**PROBLEM TO WORK ON**
Check each line of the material below for "Debt". Report how many have it, with no other words.

**DATASET EXCERPTS**

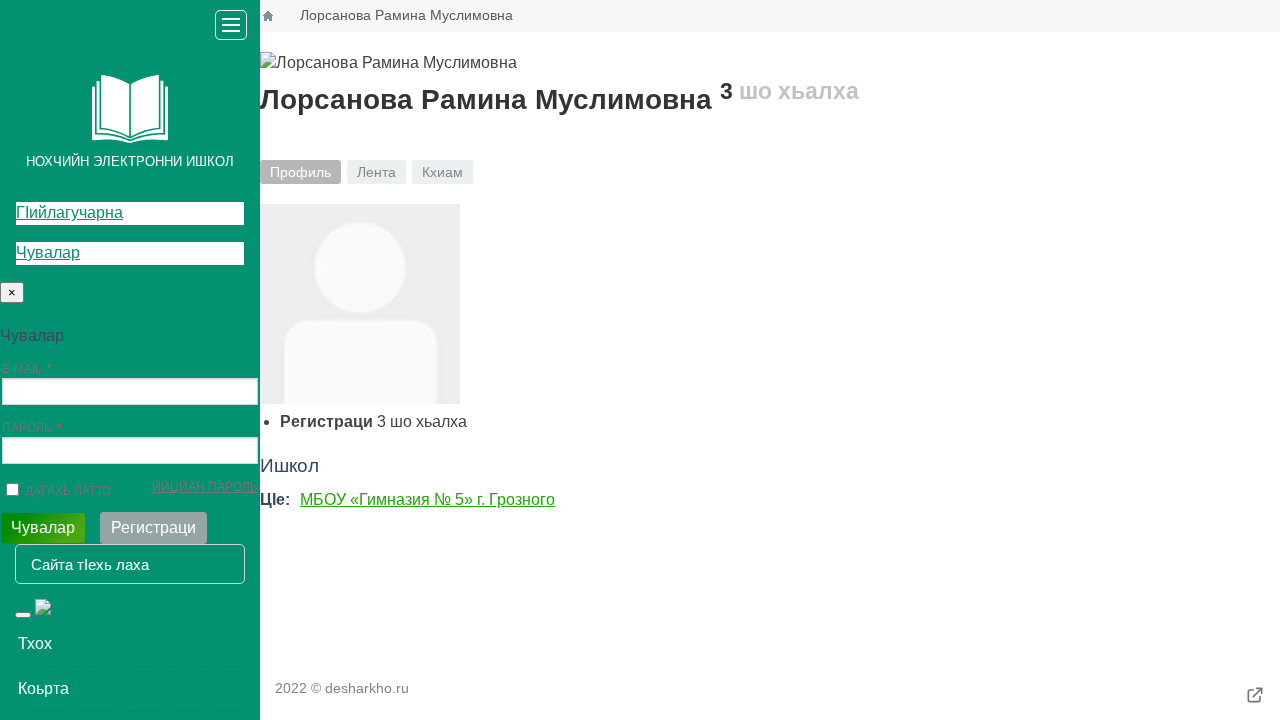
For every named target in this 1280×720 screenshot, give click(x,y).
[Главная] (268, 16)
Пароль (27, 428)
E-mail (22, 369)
==
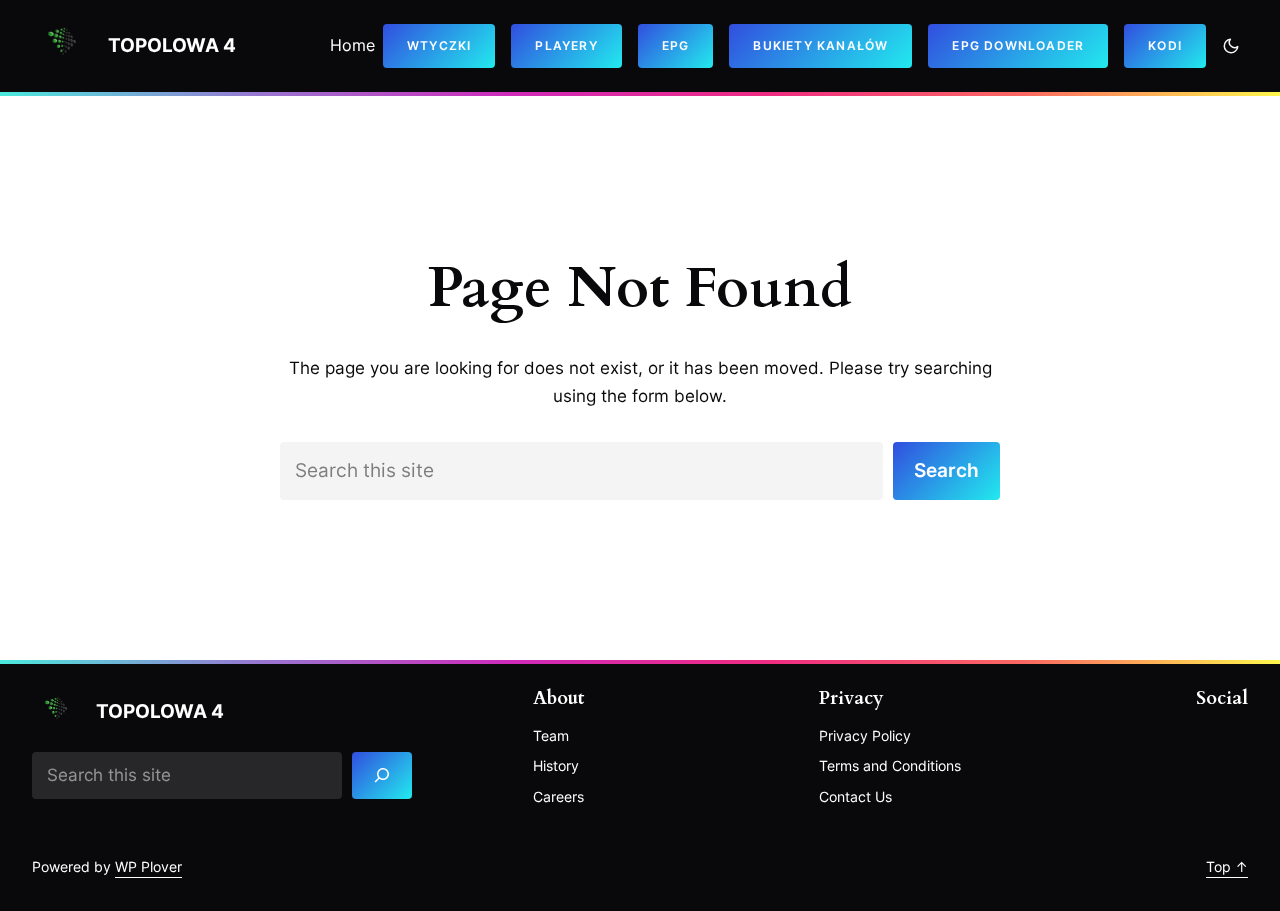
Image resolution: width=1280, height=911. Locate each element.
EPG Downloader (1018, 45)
---
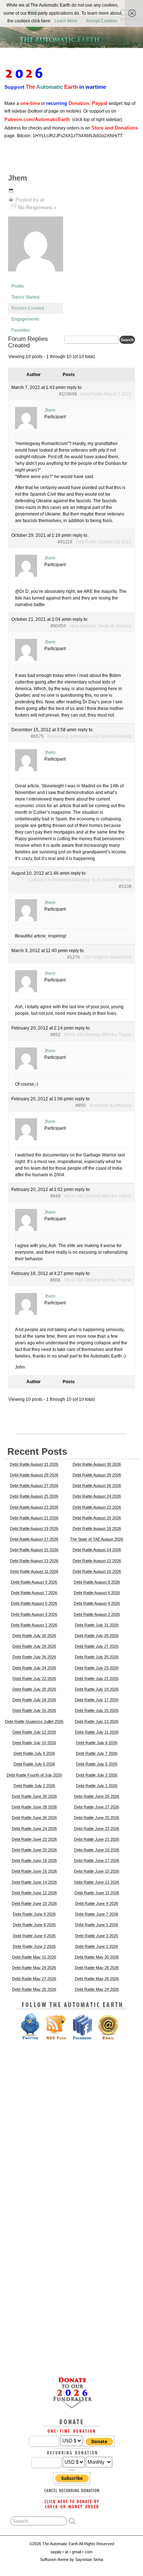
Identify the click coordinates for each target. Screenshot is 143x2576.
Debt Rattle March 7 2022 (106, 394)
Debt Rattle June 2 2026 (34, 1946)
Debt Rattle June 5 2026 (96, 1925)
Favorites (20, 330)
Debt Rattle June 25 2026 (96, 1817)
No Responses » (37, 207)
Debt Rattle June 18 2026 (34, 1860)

**SOLUTION TO THE EXERCISE**
5